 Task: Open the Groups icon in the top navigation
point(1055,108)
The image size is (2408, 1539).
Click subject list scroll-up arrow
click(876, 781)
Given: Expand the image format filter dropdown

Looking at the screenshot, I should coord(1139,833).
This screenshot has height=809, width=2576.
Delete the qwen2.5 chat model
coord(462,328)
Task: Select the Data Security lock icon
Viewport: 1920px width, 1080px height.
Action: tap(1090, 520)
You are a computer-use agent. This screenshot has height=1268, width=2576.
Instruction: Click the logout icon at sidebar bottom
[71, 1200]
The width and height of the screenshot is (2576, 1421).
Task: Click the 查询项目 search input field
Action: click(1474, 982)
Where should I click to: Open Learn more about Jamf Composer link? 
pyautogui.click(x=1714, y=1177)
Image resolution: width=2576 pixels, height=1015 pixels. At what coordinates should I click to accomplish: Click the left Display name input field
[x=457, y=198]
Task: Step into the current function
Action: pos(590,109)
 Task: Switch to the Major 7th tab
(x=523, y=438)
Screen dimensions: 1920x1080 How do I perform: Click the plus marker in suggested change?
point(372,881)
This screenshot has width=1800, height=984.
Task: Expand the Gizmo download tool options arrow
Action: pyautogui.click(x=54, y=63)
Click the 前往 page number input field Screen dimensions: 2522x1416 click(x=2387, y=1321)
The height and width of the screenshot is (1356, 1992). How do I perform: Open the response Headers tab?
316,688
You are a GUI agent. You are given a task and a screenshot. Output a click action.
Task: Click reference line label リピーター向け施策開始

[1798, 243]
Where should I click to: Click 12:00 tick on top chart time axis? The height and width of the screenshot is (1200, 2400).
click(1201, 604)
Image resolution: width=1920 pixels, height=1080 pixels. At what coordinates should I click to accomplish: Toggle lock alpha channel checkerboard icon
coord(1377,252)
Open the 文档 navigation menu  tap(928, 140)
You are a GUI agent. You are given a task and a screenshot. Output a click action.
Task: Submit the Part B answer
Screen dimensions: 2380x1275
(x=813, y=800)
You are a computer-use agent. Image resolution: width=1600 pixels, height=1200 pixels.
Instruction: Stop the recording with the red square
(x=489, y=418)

=======

(What is being asked):
Output every record verbatim.

(Answer below):
 Task: Open the Groups icon in the top navigation
point(1055,108)
The image size is (2408, 1539).
Click subject list scroll-up arrow
click(876, 781)
Given: Expand the image format filter dropdown

Looking at the screenshot, I should coord(1139,833).
This screenshot has height=809, width=2576.
Delete the qwen2.5 chat model
coord(462,328)
Task: Select the Data Security lock icon
Viewport: 1920px width, 1080px height.
Action: tap(1090, 520)
You are a computer-use agent. This screenshot has height=1268, width=2576.
Instruction: Click the logout icon at sidebar bottom
[71, 1200]
The width and height of the screenshot is (2576, 1421).
Task: Click the 查询项目 search input field
Action: click(1474, 982)
Where should I click to: Open Learn more about Jamf Composer link? 
pyautogui.click(x=1714, y=1177)
Image resolution: width=2576 pixels, height=1015 pixels. At what coordinates should I click to accomplish: Click the left Display name input field
[x=457, y=198]
Task: Step into the current function
Action: pos(590,109)
 Task: Switch to the Major 7th tab
(x=523, y=438)
Screen dimensions: 1920x1080 How do I perform: Click the plus marker in suggested change?
point(372,881)
This screenshot has width=1800, height=984.
Task: Expand the Gizmo download tool options arrow
Action: pyautogui.click(x=54, y=63)
Click the 前往 page number input field Screen dimensions: 2522x1416 click(x=2387, y=1321)
The height and width of the screenshot is (1356, 1992). How do I perform: Open the response Headers tab?
316,688
You are a GUI agent. You are given a task and a screenshot. Output a click action.
Task: Click reference line label リピーター向け施策開始

[1798, 243]
Where should I click to: Click 12:00 tick on top chart time axis? The height and width of the screenshot is (1200, 2400).
click(1201, 604)
Image resolution: width=1920 pixels, height=1080 pixels. At what coordinates should I click to accomplish: Toggle lock alpha channel checkerboard icon
coord(1377,252)
Open the 文档 navigation menu  tap(928, 140)
You are a GUI agent. You are given a task and a screenshot. Output a click action.
Task: Submit the Part B answer
Screen dimensions: 2380x1275
(x=813, y=800)
You are a computer-use agent. Image resolution: width=1600 pixels, height=1200 pixels.
Instruction: Stop the recording with the red square
(x=489, y=418)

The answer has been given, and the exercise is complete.